A AEP informou aos reguladores que novos centros de dados em grande escala mais do que duplicarão a quantidade de energia de pico que deve fornecer a Indiana, de cerca de 2,8 gigawatts em 2024 para mais de 7 gigawatts por volta de 2030. O campus da Amazon sozinho representa cerca de metade do crescimento adicional de carga.
“Será o maior usuário de energia no estado de Indiana por uma grande margem”, disse Ben Inskeep da Citizens Action Coalition.
A concessionária informou aos reguladores em abril que esperava usar usinas de gás natural para fornecer cerca de três quartos da energia adicional que seria necessária até 2030.
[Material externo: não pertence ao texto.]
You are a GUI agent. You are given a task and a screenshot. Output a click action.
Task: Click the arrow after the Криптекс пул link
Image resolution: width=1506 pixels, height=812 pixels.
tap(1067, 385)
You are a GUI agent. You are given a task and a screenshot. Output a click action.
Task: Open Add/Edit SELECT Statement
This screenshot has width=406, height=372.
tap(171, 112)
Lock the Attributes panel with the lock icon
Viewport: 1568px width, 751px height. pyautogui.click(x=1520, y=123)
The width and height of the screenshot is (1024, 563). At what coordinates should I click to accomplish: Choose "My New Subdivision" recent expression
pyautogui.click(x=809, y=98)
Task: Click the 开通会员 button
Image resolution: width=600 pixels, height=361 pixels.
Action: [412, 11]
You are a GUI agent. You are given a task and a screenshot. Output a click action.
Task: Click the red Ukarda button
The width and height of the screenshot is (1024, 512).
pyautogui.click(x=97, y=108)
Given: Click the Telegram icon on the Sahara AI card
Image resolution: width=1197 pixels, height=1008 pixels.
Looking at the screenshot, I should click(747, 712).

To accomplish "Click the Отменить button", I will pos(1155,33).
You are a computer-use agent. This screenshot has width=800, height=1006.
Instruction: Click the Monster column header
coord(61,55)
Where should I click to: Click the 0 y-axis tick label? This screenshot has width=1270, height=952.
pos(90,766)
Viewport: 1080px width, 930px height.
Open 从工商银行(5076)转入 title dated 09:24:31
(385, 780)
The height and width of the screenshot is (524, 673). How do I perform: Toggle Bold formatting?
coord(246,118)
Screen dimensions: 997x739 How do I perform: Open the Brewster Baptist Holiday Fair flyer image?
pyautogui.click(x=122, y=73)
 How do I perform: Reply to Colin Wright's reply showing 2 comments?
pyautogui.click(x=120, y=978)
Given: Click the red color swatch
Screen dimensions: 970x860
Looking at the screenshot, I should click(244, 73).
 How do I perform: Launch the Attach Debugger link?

À medida que a Amazon expande essa instalação massiva, alguns especialistas começam a questionar se o rápido progresso da IA nos últimos anos logo atingirá um limite. Alguns estudos mostram que o progresso está desacelerando. Mas Kalyanaraman disse que isso não era um risco.
A Anthropic planeja treinar —essencialmente construir— sistemas de IA com este complexo gigante. Mas Kalyanaraman disse que, se o treinamento se tornasse significativamente mais eficiente ou se o desenvolvimento de IA atingisse um limite, ele também poderia ser usado para entregar tecnologias de IA aos clientes.
“A quantidade de infraestrutura que estamos construindo aqui é tanta que, se você a dedicar apenas para treinamento, não é eficiente”, afirmou ele. “Esperamos usar esses mesmos clusters para múltiplas necessidades”.